Mountainous regions are known to harbour higher levels of species richness than other areas. The reason, ecologists argue, is because mountains offer many different habitats in a relatively small geographical area. For example, whereas ten square kilometres of plains offer just one habitat, the same area of mountain landscape can provide sloping meadows, peaks and cliffs, all with different temperatures, rainfall and vegetation.

The long-standing view among ecologists has been that mountainous areas act as refuges for species that have been driven out of their normal habitat by difficult environmental conditions. A typical example could be a species dwelling in plains near the base of mountains — a change in conditions on the plains might mean that mountain areas begin to suit the needs of the species better, causing it to migrate.

"Mountains have always been considered the places for species to make their last stands because they offer such diverse terrain," notes Russell Graham, a palaeoecologist at Pennsylvania State University in University Park.

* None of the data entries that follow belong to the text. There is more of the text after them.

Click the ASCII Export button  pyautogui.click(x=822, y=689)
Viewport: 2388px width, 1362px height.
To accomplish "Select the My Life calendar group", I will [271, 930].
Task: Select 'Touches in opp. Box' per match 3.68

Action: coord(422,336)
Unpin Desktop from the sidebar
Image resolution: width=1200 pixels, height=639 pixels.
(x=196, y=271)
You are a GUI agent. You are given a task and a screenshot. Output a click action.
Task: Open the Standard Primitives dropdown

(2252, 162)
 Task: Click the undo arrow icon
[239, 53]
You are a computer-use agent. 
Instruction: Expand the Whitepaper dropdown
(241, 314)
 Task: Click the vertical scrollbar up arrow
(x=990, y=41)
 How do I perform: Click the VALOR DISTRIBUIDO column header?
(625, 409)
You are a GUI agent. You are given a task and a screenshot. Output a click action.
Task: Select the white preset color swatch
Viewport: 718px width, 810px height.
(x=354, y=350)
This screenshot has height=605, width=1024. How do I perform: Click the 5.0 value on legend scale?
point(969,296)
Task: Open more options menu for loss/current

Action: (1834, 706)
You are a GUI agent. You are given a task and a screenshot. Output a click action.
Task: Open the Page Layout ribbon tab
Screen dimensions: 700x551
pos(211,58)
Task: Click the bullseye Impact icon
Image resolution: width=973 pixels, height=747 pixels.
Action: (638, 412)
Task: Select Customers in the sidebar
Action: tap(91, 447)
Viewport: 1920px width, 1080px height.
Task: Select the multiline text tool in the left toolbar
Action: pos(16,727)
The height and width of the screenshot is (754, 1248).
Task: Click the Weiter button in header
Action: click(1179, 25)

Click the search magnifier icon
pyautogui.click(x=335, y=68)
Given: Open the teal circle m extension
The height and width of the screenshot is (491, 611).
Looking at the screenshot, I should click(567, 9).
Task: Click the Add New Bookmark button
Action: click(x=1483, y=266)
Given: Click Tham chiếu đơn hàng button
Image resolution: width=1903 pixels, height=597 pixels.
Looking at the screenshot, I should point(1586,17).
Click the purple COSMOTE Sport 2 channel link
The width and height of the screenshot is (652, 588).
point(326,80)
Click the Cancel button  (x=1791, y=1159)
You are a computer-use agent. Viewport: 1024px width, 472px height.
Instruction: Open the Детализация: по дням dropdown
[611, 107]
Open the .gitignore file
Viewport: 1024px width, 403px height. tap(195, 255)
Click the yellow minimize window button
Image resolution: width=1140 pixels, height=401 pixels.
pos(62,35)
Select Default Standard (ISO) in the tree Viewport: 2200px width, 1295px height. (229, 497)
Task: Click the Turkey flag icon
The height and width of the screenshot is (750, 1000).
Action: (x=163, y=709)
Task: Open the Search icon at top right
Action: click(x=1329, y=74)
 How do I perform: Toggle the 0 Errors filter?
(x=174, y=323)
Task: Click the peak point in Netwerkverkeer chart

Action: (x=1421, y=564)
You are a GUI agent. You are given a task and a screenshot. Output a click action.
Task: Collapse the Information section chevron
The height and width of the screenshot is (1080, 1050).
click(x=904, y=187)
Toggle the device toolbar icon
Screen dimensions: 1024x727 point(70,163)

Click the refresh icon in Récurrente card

Curious about the mechanisms responsible for making mountains so rich in diversity, Badgley and her collaborator John Finarelli, also at the University of Michigan, studied mountain and lowland speciation rates and species richness using the fossil record of the Rocky Mountains and the Great Plains in North America. The fossils they inspected date to the Miocene period, which began around 23 million years ago and ended about 5 million years ago. They found that there were bursts of speciation that took place only in the mountains during times of tectonic activity. During all other times, they discovered that speciation rates in the two regions were moderate and similar.
Isolating incident

Although the highly varied terrain of mountains helps to explain why so many different species can live there, the question of where the species richness actually comes from has never been addressed, explains Badgely. She and Finarelli now propose that as mountains are lifted up by the tectonic processes of the Earth's crust, mountain-dwelling species become isolated from other members of the same species living at lower altitudes. This isolation ultimately leads to the two groups breaking apart to form individual species.

"We had never thought of mountains as the birthplaces of species before," says Graham.

However, mountains might not be the only areas where speciation is taking place, explains Elizabeth Hadly, a palaeoecologist at Stanford University in California. It is also possible for mountains to have risen up from plains where there were once just, say, 10 species, she explains. The division created by the newly formed mountains could result in 20 unique species in the plains — 10 on either side of the mountains. Some of these species may ultimately find their way into the mountains to contribute to the increased diversity that is observed following tectonic activity. Indeed, adds Hadly, it is difficult to tell whether the evolution of new species happens in the plains, in the mountains, or both.